--- Passage provided ---
· · · · · · ·

Electrostatics of a stationary point particle in 3d

i. Overview

In this module we give the electromagnetic properties of a point particle sitting at the origin in 3d space.

ii. Key results

• threeDimPointParticle : The electromagnetic potential of a point particle stationary at a point in 3d space.
• threeDimPointParticle_isExterma : The electric field of a point particle stationary at a point of 3d space satisfies Maxwell's equations

iii. Table of contents

• A. The current density
  • A.1. The charge density
  • A.2. The 3-current density
• B. The Potentials
  • B.1. The electromagnetic potential
  • B.2. The scalar potential
  • B.3. The vector potential is zero
• C. The electric field
  • C.1. the time derivative of the electric field
• D. The magnetic field
• E. Maxwell's equations

iv. References

A. The current density

The current density of a point particle in 3d space is given by:

$$J(r) = (c q \delta(r - r₀), 0, 0, 0) $$

where $c$ is the speed light, $q$ is the charge of the particle and $r₀$ is the position of the particle in 3d space.

· · · · · · ·

--- Items from a data source ---
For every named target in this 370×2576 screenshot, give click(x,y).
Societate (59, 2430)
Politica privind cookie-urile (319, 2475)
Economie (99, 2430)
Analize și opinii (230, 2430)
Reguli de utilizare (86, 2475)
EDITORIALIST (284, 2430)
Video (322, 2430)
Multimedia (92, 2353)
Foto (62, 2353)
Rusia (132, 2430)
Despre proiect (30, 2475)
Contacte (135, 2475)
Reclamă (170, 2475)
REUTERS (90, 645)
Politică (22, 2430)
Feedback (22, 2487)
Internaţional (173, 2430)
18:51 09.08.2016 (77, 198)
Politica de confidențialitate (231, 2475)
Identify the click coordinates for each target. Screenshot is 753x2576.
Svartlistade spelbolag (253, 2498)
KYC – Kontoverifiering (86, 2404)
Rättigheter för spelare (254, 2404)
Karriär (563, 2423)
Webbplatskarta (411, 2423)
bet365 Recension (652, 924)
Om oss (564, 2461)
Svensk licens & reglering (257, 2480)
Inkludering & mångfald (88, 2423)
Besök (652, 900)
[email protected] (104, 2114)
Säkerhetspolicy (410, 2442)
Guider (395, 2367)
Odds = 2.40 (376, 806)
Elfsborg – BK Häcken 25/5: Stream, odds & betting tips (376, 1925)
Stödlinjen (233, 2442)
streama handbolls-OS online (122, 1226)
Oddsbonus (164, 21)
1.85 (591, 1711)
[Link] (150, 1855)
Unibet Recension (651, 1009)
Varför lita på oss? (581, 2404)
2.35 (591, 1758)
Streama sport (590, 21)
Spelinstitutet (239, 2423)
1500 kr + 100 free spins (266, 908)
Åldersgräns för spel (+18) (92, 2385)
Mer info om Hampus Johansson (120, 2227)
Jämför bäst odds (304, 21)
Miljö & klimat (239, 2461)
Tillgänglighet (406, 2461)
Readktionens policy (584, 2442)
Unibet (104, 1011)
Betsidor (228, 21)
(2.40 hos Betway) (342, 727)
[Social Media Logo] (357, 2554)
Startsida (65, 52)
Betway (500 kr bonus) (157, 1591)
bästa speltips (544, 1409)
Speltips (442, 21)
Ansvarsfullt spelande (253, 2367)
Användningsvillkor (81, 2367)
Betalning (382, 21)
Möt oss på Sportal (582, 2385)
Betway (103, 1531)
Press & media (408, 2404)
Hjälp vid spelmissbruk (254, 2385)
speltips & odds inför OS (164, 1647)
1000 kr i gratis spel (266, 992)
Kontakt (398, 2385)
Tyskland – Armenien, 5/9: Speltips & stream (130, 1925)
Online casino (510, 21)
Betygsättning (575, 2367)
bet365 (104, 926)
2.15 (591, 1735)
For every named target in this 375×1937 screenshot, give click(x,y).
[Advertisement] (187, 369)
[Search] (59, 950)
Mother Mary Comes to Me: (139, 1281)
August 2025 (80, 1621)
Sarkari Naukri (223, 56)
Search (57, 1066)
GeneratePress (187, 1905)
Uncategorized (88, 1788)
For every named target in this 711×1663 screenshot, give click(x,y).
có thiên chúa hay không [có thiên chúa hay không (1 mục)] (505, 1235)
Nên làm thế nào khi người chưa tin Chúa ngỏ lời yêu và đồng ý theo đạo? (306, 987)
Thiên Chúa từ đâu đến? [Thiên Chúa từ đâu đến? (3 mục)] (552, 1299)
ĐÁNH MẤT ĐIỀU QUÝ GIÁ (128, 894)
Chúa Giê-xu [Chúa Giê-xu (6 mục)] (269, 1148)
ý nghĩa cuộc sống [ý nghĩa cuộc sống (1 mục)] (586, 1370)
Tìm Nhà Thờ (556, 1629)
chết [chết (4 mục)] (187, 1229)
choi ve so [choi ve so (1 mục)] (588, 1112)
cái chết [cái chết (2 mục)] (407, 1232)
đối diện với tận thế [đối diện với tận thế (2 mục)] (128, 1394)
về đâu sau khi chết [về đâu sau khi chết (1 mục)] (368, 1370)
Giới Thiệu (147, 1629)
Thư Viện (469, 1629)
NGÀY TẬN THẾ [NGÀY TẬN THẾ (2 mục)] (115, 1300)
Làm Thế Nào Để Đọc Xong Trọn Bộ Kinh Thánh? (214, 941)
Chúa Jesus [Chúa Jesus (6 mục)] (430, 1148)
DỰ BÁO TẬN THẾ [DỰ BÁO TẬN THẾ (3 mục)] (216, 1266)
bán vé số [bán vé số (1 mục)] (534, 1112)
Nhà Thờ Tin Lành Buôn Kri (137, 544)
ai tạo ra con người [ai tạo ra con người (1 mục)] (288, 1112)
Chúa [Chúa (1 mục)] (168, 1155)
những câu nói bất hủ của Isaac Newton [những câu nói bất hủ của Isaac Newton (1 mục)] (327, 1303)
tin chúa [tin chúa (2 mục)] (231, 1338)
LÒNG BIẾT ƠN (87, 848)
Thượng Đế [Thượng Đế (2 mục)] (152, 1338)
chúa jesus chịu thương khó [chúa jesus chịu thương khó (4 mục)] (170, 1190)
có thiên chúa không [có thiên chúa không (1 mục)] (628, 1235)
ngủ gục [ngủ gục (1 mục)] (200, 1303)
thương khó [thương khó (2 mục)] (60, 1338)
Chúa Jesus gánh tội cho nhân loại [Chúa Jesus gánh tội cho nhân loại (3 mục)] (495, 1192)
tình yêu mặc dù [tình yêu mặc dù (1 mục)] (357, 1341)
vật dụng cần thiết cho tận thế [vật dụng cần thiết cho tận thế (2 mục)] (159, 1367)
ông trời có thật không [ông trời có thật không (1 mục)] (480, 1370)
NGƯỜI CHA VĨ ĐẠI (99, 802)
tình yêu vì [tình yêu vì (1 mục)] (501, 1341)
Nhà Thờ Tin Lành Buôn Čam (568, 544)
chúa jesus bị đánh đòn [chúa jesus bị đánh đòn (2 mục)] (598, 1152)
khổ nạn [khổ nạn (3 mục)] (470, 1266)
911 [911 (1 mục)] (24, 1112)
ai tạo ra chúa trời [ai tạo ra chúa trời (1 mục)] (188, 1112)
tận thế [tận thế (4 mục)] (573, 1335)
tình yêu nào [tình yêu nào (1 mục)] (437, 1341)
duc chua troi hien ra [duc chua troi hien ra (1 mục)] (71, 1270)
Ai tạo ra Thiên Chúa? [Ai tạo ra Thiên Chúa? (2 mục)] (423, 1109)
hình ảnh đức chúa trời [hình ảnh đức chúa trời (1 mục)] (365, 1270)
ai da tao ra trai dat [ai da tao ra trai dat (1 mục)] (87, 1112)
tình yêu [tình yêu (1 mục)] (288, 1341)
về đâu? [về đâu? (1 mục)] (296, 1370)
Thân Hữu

· · · · · · ·

--- Short exercise A ---
In the page on the electrostatics of a stationary point particle, restate more briefly the paragraph that begins "In this module we give", keeping its main facts.
--- Short exercise B ---
Using the page on the electrostatics of a stationary point particle, state whether each statement agrees with it, answering yes or no and quoting the deciding words: (i) The vector potential of the particle is zero. (ii) The particle sits at the origin in 3d space. (iii) The table of contents lists a subsection on the time derivative of the magnetic field.
--- Short exercise C ---
Reproduce a portion of the page on the electrostatics of a stationary point particle without changes: begin at the words "In this module" and stop after "point in 3d space.".

--- Reply A ---
The module presents the electromagnetic properties of a point particle located at the origin of 3d space.

--- Reply B ---
(i) Yes: "The vector potential is zero"
(ii) Yes: "a point particle sitting at the origin in 3d space"
(iii) No: "C.1. the time derivative of the electric field"

--- Reply C ---
In this module we give the electromagnetic properties of a point particle sitting at the origin in 3d space.

ii. Key results

• threeDimPointParticle : The electromagnetic potential of a point particle stationary at a point in 3d space.